◆ What is being asked:
Skip any image you find and restate the rest of the data word for word.

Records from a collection
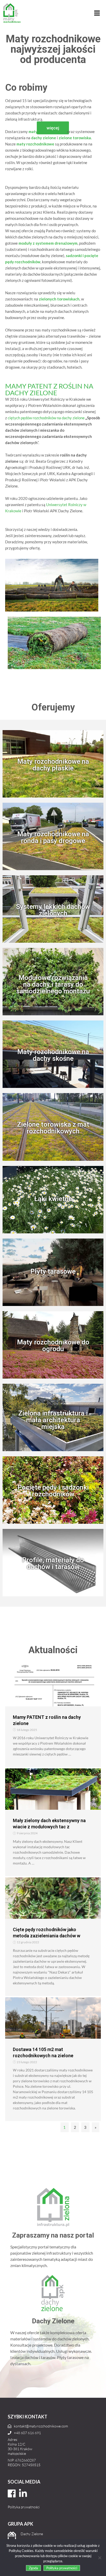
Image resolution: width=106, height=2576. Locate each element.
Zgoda (33, 2568)
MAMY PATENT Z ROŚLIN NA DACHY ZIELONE (49, 389)
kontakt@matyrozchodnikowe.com (41, 2426)
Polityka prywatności (24, 2507)
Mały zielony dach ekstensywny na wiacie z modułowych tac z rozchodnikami (49, 1827)
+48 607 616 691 (27, 2433)
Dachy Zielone (32, 2534)
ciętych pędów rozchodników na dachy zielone (46, 417)
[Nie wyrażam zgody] (99, 2557)
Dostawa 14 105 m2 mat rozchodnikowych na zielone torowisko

◆ Expected answer:
Image resolution: width=106, height=2576. Locate each element.
Zgoda (33, 2568)
MAMY PATENT Z ROŚLIN NA DACHY ZIELONE (49, 389)
kontakt@matyrozchodnikowe.com (41, 2426)
Polityka prywatności (24, 2507)
Mały zielony dach ekstensywny na wiacie z modułowych tac z rozchodnikami (49, 1827)
+48 607 616 691 (27, 2433)
Dachy Zielone (32, 2534)
ciętych pędów rozchodników na dachy zielone (46, 417)
[Nie wyrażam zgody] (99, 2557)
Dostawa 14 105 m2 mat rozchodnikowych na zielone torowisko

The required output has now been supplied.